Next Games has adopted IFRS 16 Leases retrospectively from 1 January 2016, however certain specific transition provisions as permitted under the IFRS 1 have been applied as described below.

On adoption of IFRS 16, Next Games recognized lease liabilities in relation to leases which had previously been classified as of balance sheet operating leases under FAS. Next Games has applied the exemptions of IFRS 1.D9B(a-b) and, therefore, the initial recognition is done by measuring the lease liability at the present value of the remaining lease payments at the date of transition to IFRS using the incremental borrowing rate at the date of transition as a discount rate. Right-of-use asset is measured as an amount which is equal with the lease liability. Next Games has also decided to apply recognition exemptions for short-term leases and leases of low-value assets, i.e. payments are recognized on a straight-line basis as an expense in the income statement. Short-term leases are leases with a lease term of 12 months or less and this exemption is used with property leases which contain the interim head office. Low-value assets contain certain IT-equipment.

Next Games has applied the exemption of IFRS 1.D9D(e) and used hindsight when determining the lease terms of certain property leases, which included extension or termination options. Therefore, the lease term of previous head quarter was not revised during the financial year 2017 when the lease was terminated. The termination penalties of the previous head quarter amounting to EUR 210 thousand has been included in the initial recognition of the lease liability and the right-of-use asset.

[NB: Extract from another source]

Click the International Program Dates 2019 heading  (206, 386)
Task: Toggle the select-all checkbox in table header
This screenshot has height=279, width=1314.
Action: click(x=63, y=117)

After the recognition exemptions, under IFRS Next Games has recognized lease liability and right-of-use asset from the lease contract of previous head quarter. As a result, the following adjustments were made:

  • As at 1 January 2016, non-current lease liabilities were increased by EUR 537 thousand and current lease liabilities were increased by EUR 251 thousand. The right-of-use assets under buildings and structures were increased by EUR 788 thousand.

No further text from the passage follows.